I came to the Philippines ten years ago, and all I can remember are the white-sand beaches of Palawan. It was the most beautiful place I had ever seen, and I imagined the rest of the Philippines to be just as gorgeous when I boarded a plane bound for Manila. My summer internship with Ashoka Philippines would last for two months; I found that natural beauty abounds, but not in the sprawling mega-metropolis where I live and work. The city, like so many others, is a hub of urban pollution. Luckily for me, there’s life outside of the city limits.

Aside from interning with Ashoka, I got to spend some of my weekends in non-urban areas. Trekking up Mount Pinatubo, planting trees near a dam in Zambales, and spending an afternoon in an isolated village in Negros Occidental reminded me of the breathtaking natural beauty of the Philippines. In those little villages tucked in the folds of mountains, people live in communion with their surroundings. Villagers fashion umbrellas out of palm leaves, make useful rags out of tattered clothes, and let no scrap of food goes to waste. The ones I’ve met still remember how to live with the earth, not simply on top of it. That kind of mentality stands as such a contrast from the lives most of us urbanites live.

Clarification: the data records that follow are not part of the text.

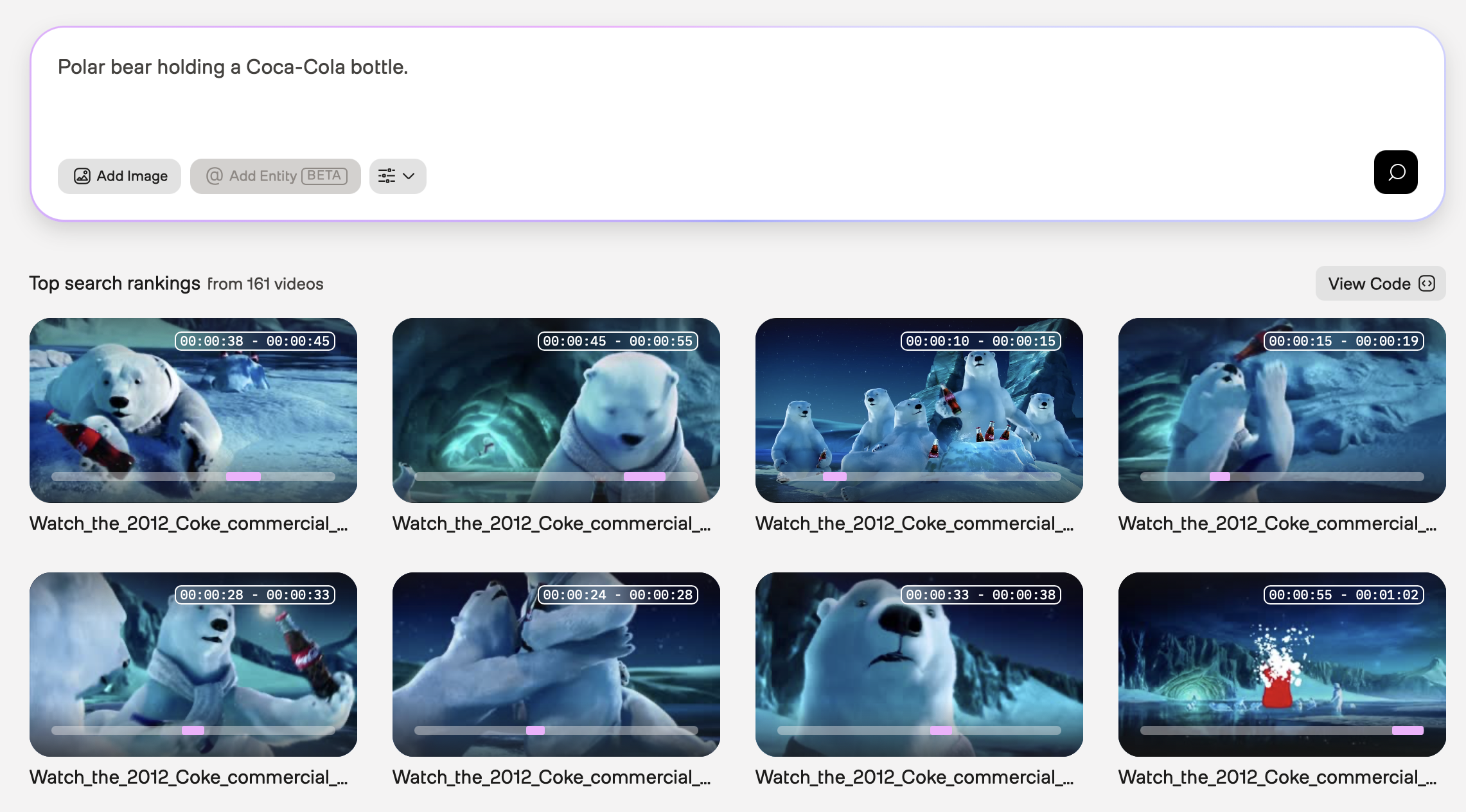The image size is (1466, 812).
Task: Click the Add Image picture icon
Action: [82, 176]
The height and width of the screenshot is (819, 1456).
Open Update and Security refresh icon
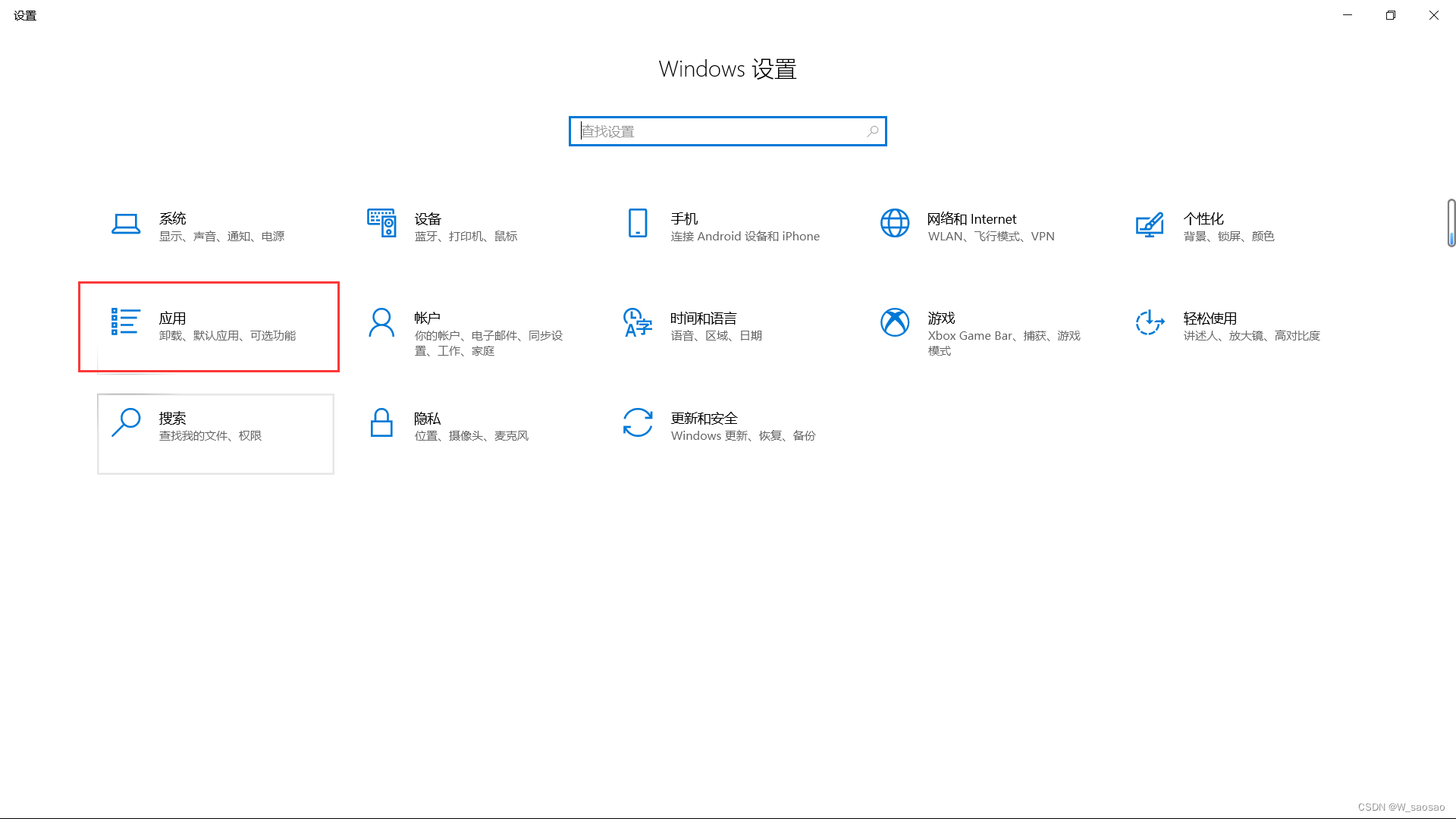tap(638, 422)
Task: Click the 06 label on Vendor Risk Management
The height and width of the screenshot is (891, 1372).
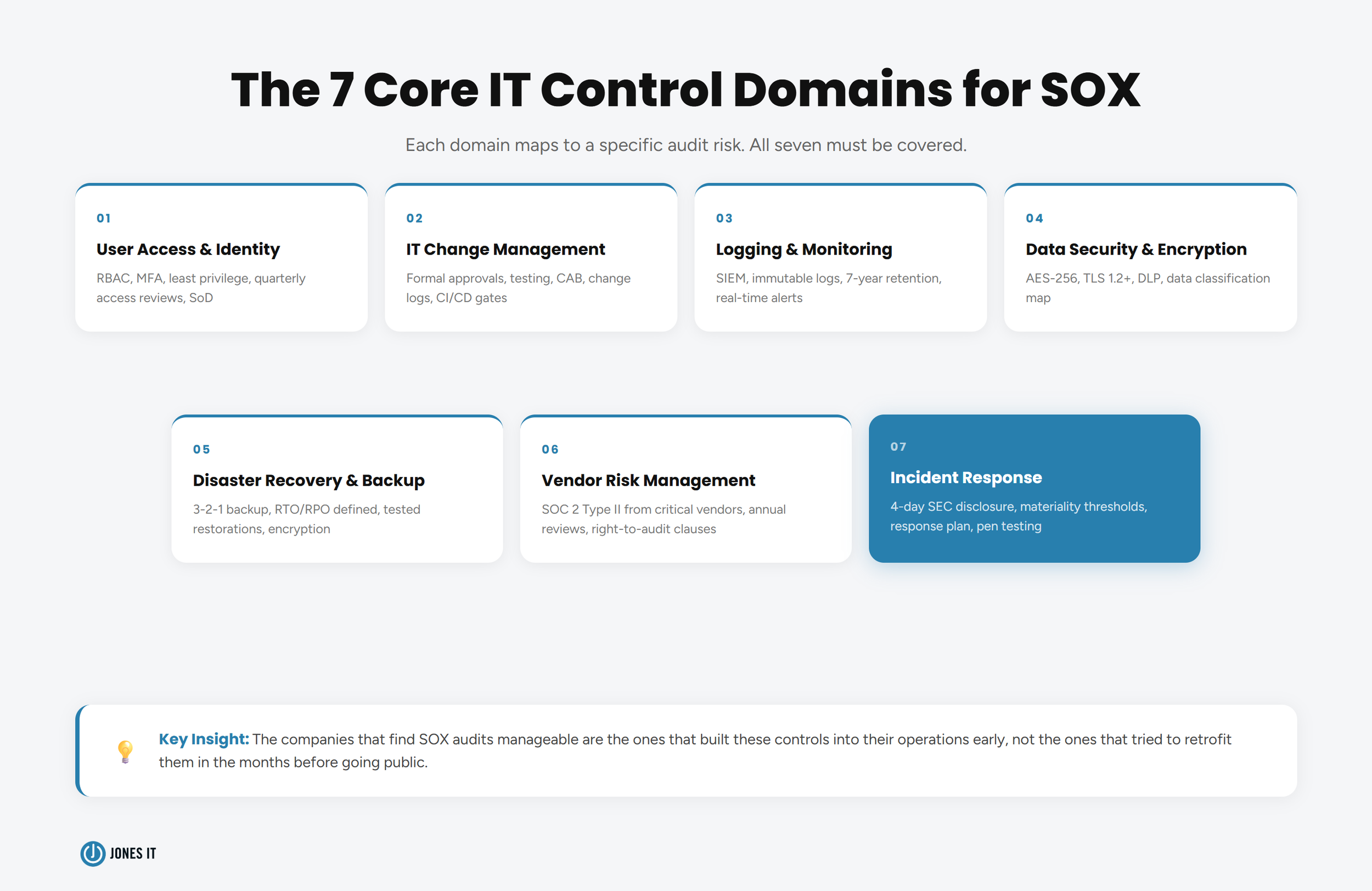Action: [549, 449]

We need to remember what it feels like to not pollute the earth. As climate change becomes a more present danger, we (being Filipinos, Americans, and every other citizen of the world) have got to reconnect with our environment. Some of that starts small, like bringing cloth bags when shopping or, if not, use all of those plastic bags for garbage cans. We could put pride in Filipino-grown food rather than preferring goodies from Switzerland. We could make a conscious effort not to litter and demand a comprehensive recycling program. The biggest environmental concerns here in the Philippines happen to be large structural issues like diesel-belching buses and inefficient energy grids, but that shouldn’t dissuade the average citizen from trying to do their part. People and communities around the world are finding ways to “do their part”, and the Philippines should see if others’ innovative models can be applied here.